_WHAT IS REQUIRED_
Apart from the images, repeat the data below exactly as written.

_SOURCE RECORDS_
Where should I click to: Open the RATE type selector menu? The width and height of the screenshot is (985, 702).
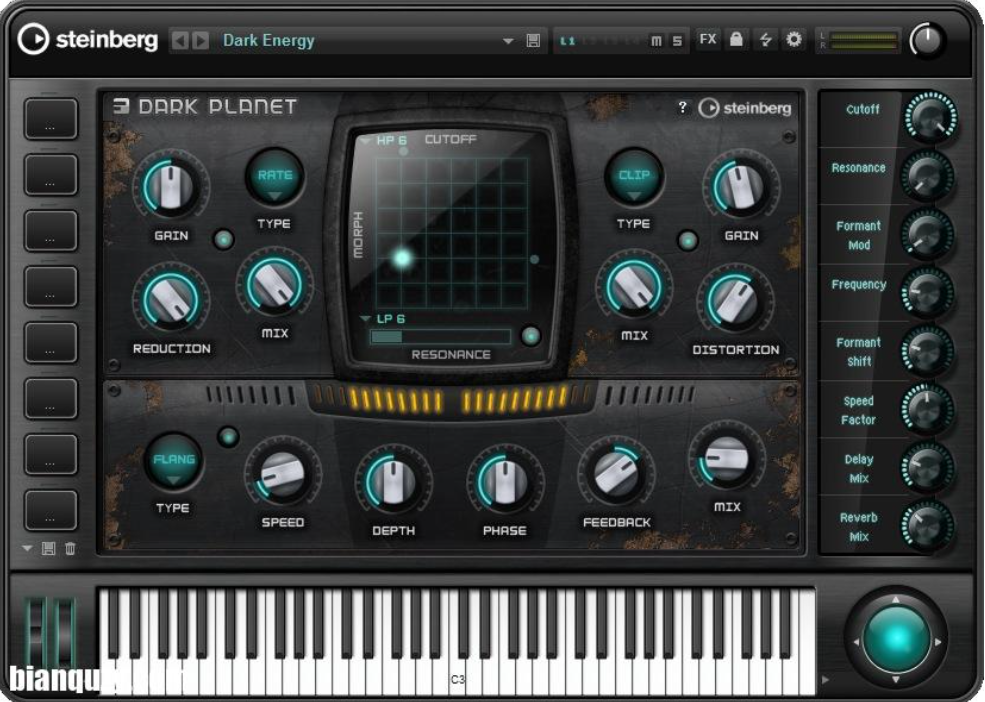(x=275, y=179)
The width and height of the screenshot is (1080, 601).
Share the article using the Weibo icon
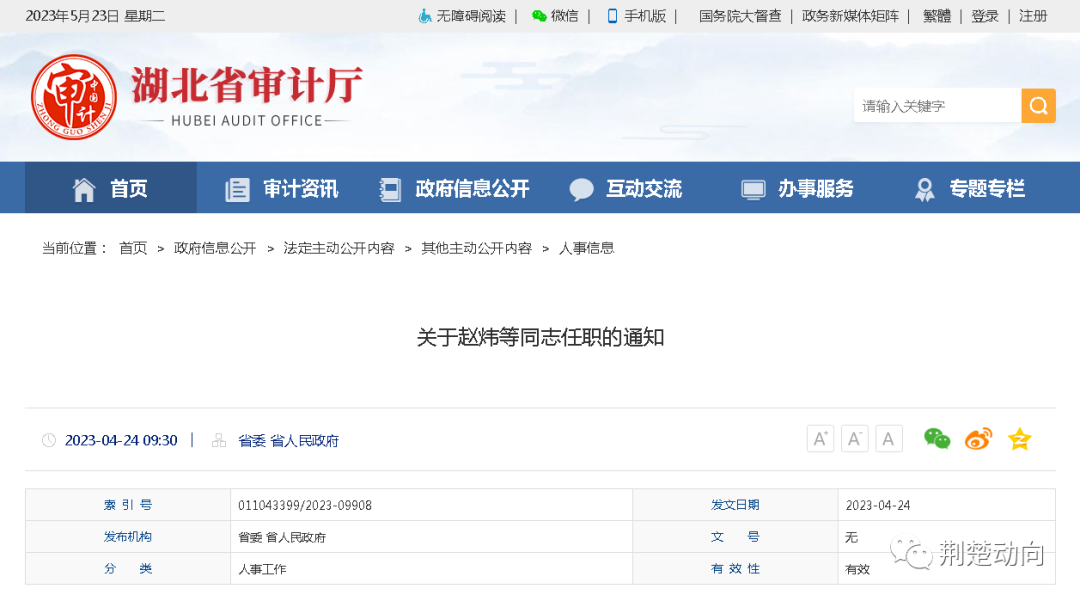coord(978,438)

_SOLVED EXERCISE_
Where should I click to: Open the RATE type selector menu? The width and height of the screenshot is (985, 702).
(x=275, y=179)
The width and height of the screenshot is (1080, 601).
Share the article using the Weibo icon
coord(978,438)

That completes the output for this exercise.